Das liege daran, dass es keine Eigentumsanteile in Mitarbeiterhand gibt, erklärt Deinert. Joachim Wegmann, ebenfalls Geschäftsführer, ist alleiniger Eigentümer und will das Unternehmen perspektivisch in eine Stiftung oder etwas Ähnliches überführen. Demokratische Werte wie Mitbestimmung sind der Geschäftsleitung dennoch wichtig. Ein Betriebsrat existiert seit 1996. Zusätzlich gibt es unterschiedliche thematisch organisierte Austauschrunden mit allen Mitarbeitenden, auch mit der externen Logistik und großen Kunden.

Welche Rolle haben Pioniere wie das Märkische Landbrot?

Als Demeter-Unternehmen, als eines der ersten EMAS-zertifizierten Betriebe und als Gemeinwohl-orientierte Firma: Das Märkische Landbrot ist seit Jahren Vorreiter in Sachen sozialer und ökologischer Nachhaltigkeit.
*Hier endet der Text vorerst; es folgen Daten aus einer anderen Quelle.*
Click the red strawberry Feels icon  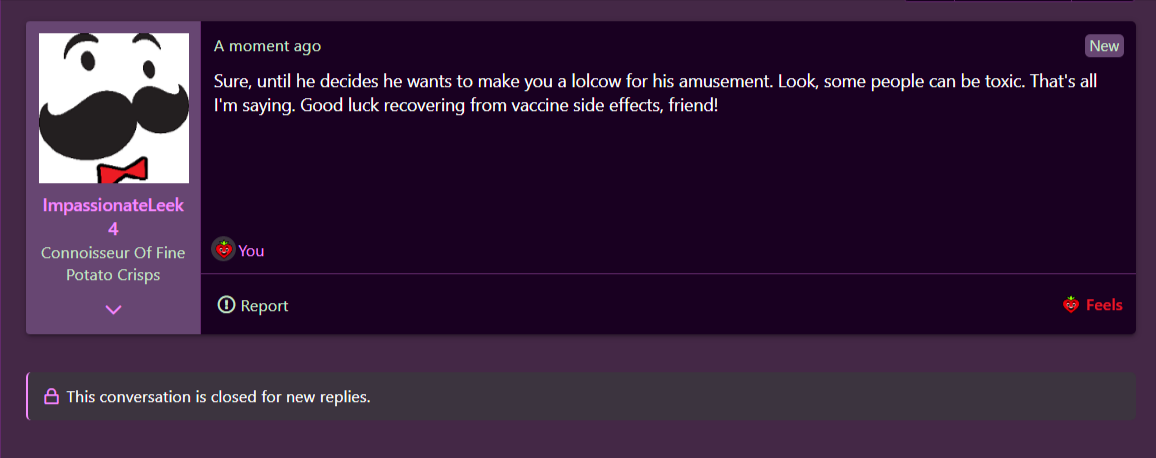point(1071,305)
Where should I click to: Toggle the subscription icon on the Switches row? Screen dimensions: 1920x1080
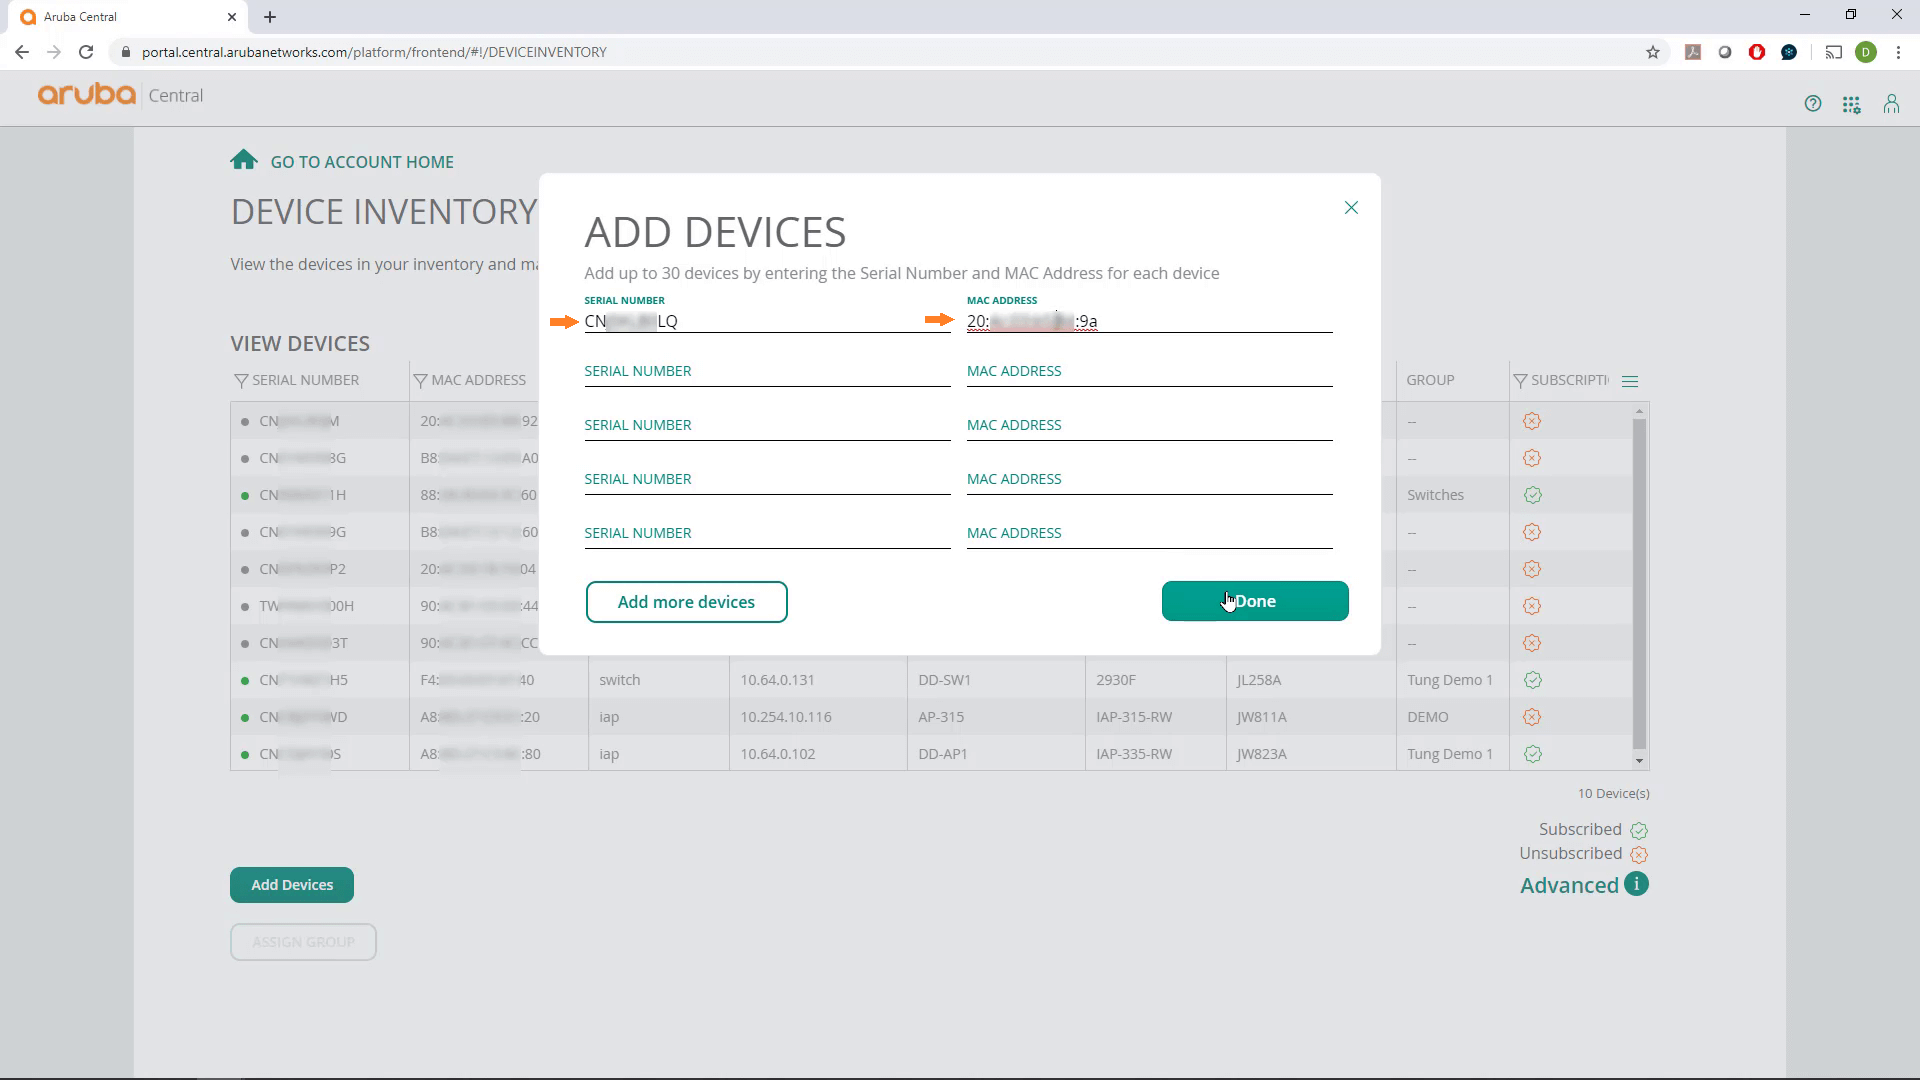click(x=1532, y=494)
Zum einen wollen sie es sein, aus intrinsischer Motivation. Zum anderen müssen sie es sein – in Zeiten, in denen es Bio-Produkte in beinahe jedem Supermarkt gibt, um sich von der wachsenden Bio-Konkurrenz abzuheben, indem sie noch etwas konsequenter sind.

Für eine nachhaltige Transformation des Lebensmittelmarktes braucht es wohl beides: Die Anbieter, die „Bio“ in den Mainstream bringen, und die Pioniere, die unaufhörlich versuchen, ihre Wertschöpfungsketten zu verbessern, indem sie diese regionalisieren, ökologisch wirtschaften und für faire Bezahlung sorgen.

Christoph Deinert war mit dem Unternehmen „Märkisches Landbrot“ Projektpartner im NaWi-Projekt „Gemeinwohl-Ökonomie im Vergleich unternehmerischer Nachhaltigkeitsstrategien“ (GIVUN). Er wurde neben zehn weiteren Betrieben, die im Bereich Gemeinwohl-Ökonomie aktiv sind, dazu befragt, wie sich seine Art des Wirtschaftens auszeichnet, welche Hemmnisse und Hindernisse es gibt und welche Strategien verfolgt werden. „Christoph Deinert ist für uns ein Change Agent, weil er sich auf der Basis eines bereits sehr hohen Niveaus fortwährend bemüht, die unternehmerische Praxis von Märkisches Landbrot noch ökologischer und sozialer zu gestalten", sagt Bernd Sommer, Leiter des Projekts GIVUN.